THE overturning of the Democratic Party's control of both chambers of the US Congress last week was a loud signal from the American voters.

But what were they signaling?

And which voters?

The preelection line that the vote was a wave of anti-incumbent sentiment washed out election night. The electorate dispensed only with Democratic incumbents, while not a single Republican was turned out of the House, the Senate, or a governorship.

The often-heard analysis that this was an issueless set of campaigns was put to rest by President Clinton himself the day after the election, when he concluded that voters were calling for a smaller government, among other things.

But to tune the election mandate much finer than that invites fuzziness.

Since most Republican candidates for the House had signed a ``Contract with America'' that committed them to bringing 10 specific bills to the House floor within the first 100 days of Republican control, the GOP already had an off-the-shelf mandate. The Republican sweep might be taken as a voter endorsement of the Contract.

But just a week before the election, some polls showed that as many as 75 percent of the voters did not know what the Republican Contract was or what was in it.

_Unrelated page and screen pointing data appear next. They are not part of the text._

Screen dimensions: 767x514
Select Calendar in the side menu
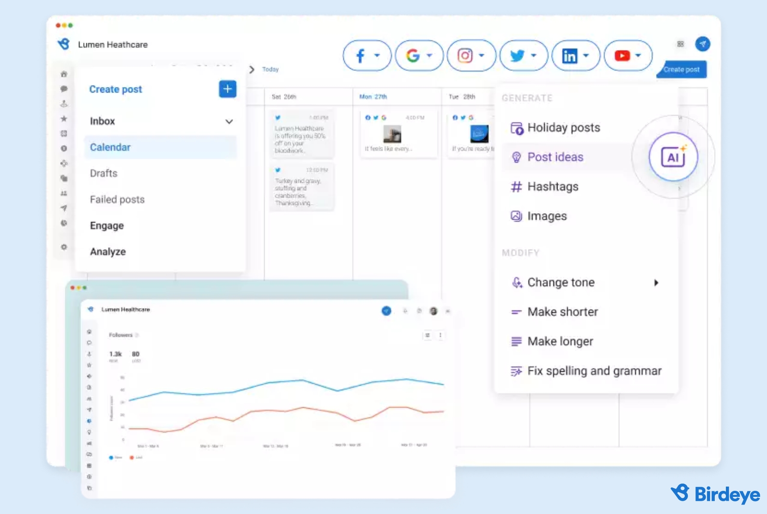110,147
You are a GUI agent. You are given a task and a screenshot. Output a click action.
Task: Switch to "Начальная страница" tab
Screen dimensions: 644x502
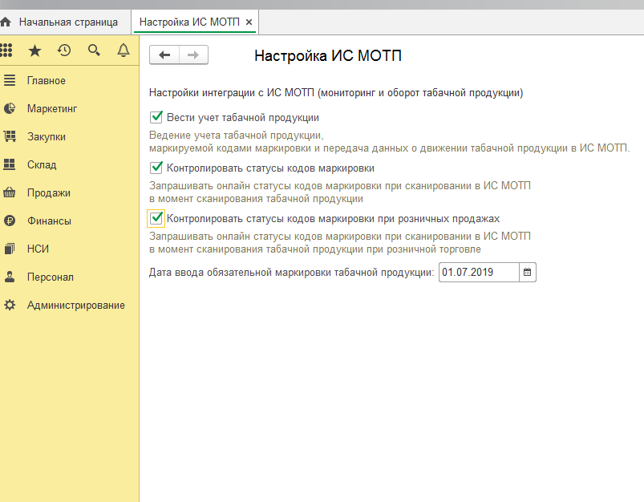point(68,22)
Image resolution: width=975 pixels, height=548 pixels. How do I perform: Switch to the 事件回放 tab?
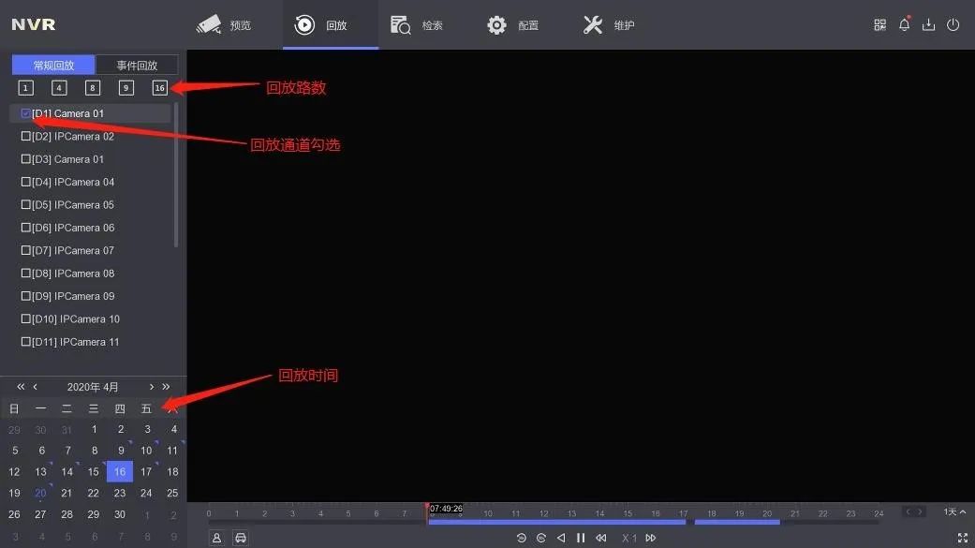137,66
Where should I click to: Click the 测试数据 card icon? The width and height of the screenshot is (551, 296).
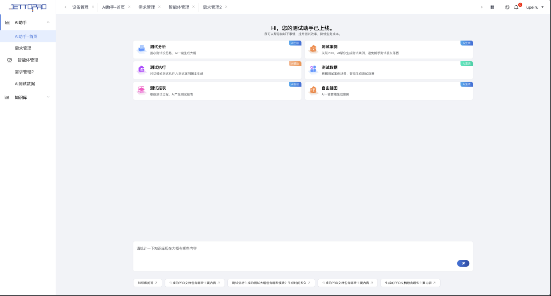[x=313, y=70]
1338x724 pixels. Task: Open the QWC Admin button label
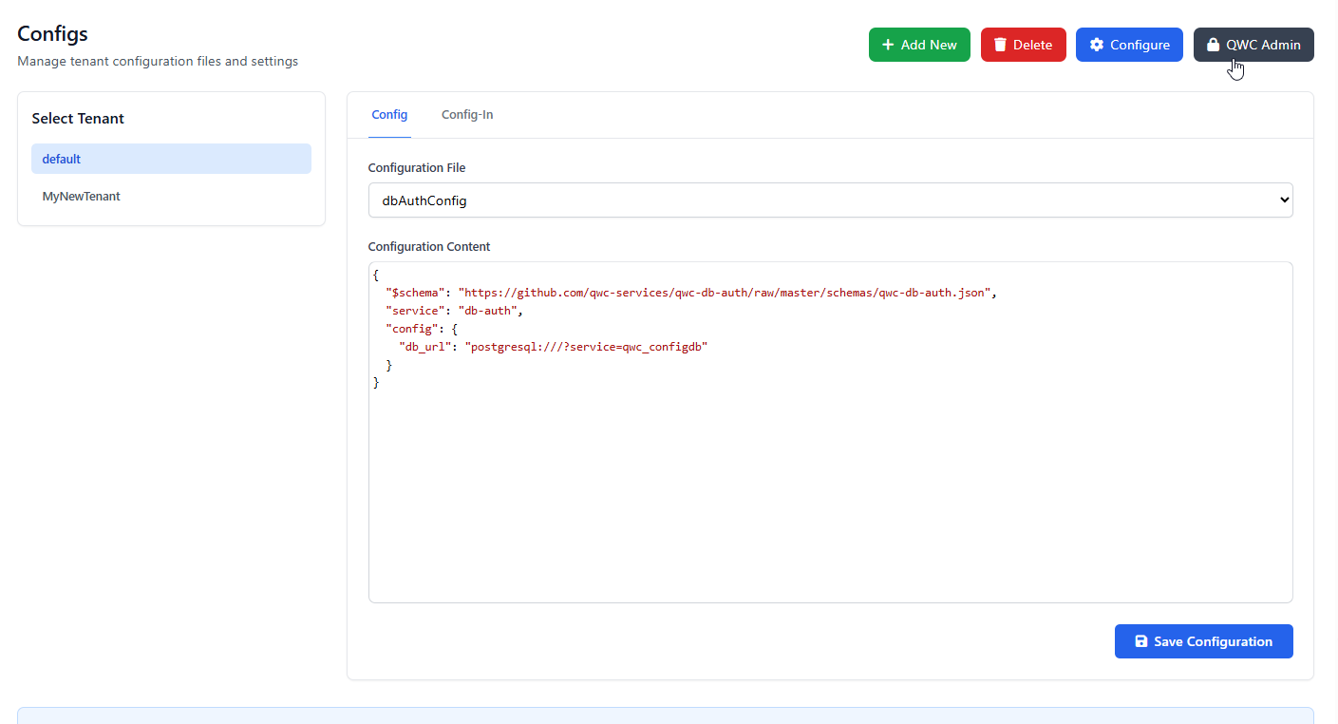click(x=1263, y=45)
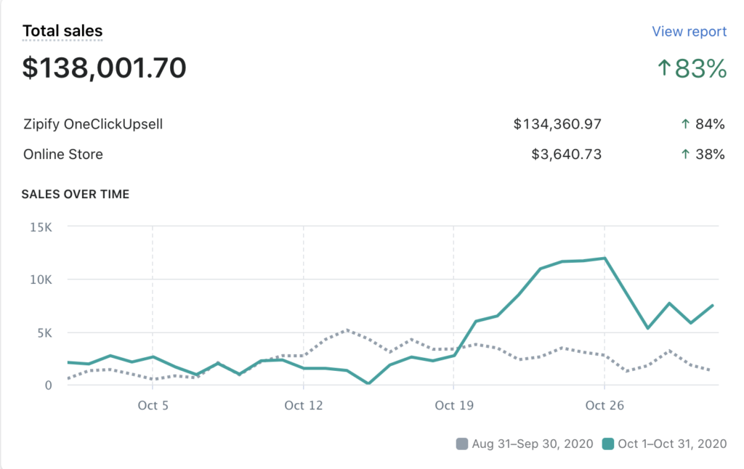This screenshot has width=744, height=469.
Task: Click the 15K y-axis label
Action: pos(39,227)
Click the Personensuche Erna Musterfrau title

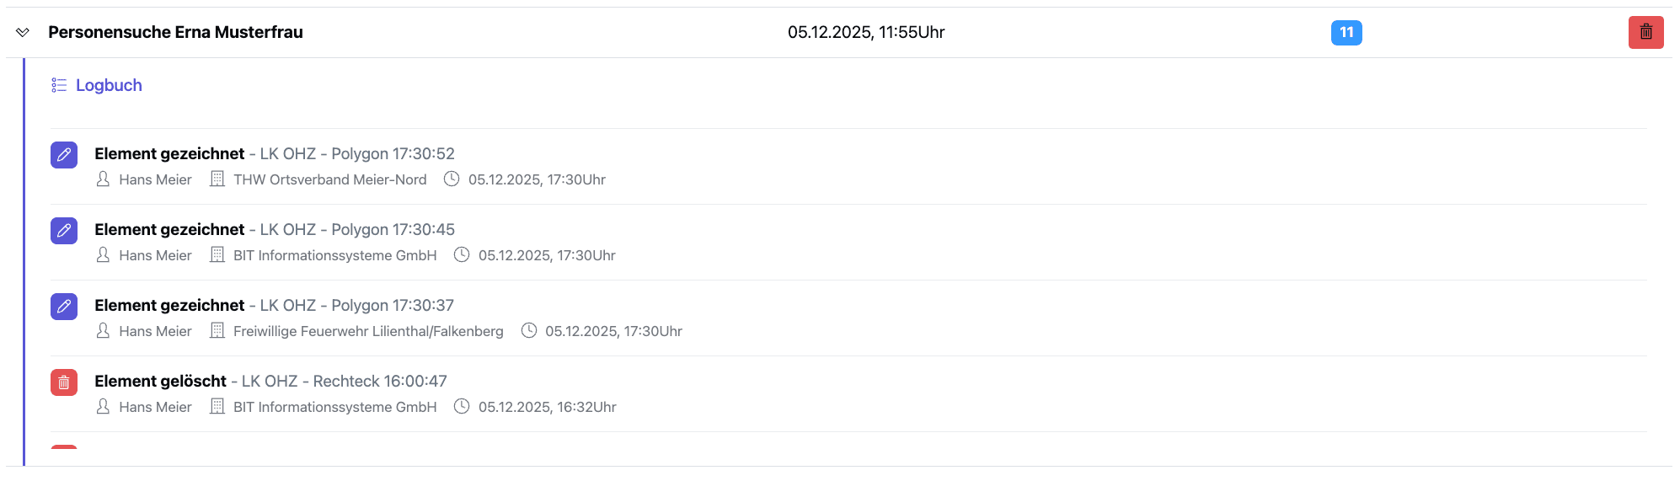(x=175, y=32)
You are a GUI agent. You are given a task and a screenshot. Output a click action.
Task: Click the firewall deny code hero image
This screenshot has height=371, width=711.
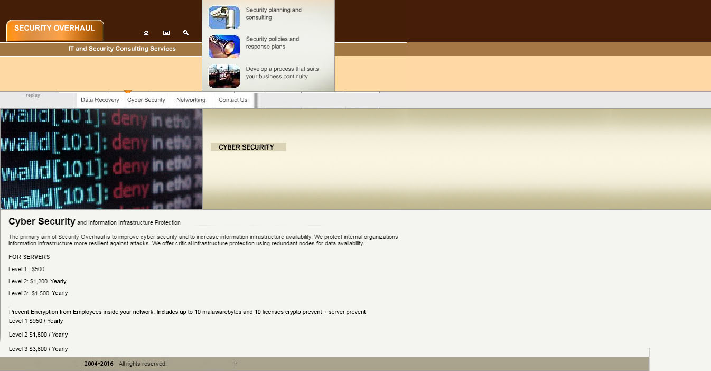click(101, 159)
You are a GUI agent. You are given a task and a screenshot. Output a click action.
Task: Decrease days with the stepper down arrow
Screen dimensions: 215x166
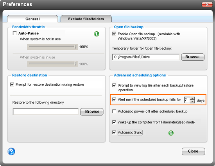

In fact, it contains bills that range from congressional term limits to tax cuts to welfare reform to a constitutional amendment for a balanced budget.

The Contract leaves much out. House Speaker-in-waiting Newt Gingrich (R) of Georgia and probable Senate majority leader Robert Dole (R) of Kansas have already moved beyond the Contract to endorse a vote next year on allowing voluntary prayer in public schools.

This is the kind of social issue that begins to leave some Republican suburban constituents behind. New Jersey Gov. Christine Todd Whitman, a spokeswoman of the Northern - more centrist - branch of the Republican Party, is warning the GOP not to put the more divisive social issues ahead of widely endorsed ones that involve cutting the size and cost of government.

But different voters have different mandates in mind when they fill out their ballots.

One voter in 5 describes him or herself as a ``white, born-again Christian.''

And according to exit polls by Mitofsky International, three out of 4 of them voted Republican in House elections this year, a higher proportion than in previous years. These voters often put a high priority on a conservative social agenda.

Men and women were divided by party votes. Men split 54 percent Republican and 46 percent Democratic.

Women were exactly the reverse. Men under age 30, however, gave a slight majority to the Democrats, though not as large a majority as young women did.

Some of the biggest Republican margins came from white voters in the Midwest and South, as well as from those voters who feel their standard of living is worsening. A far greater predictor of a Republican vote, however, was disapproval of Mr Clinton's job performance.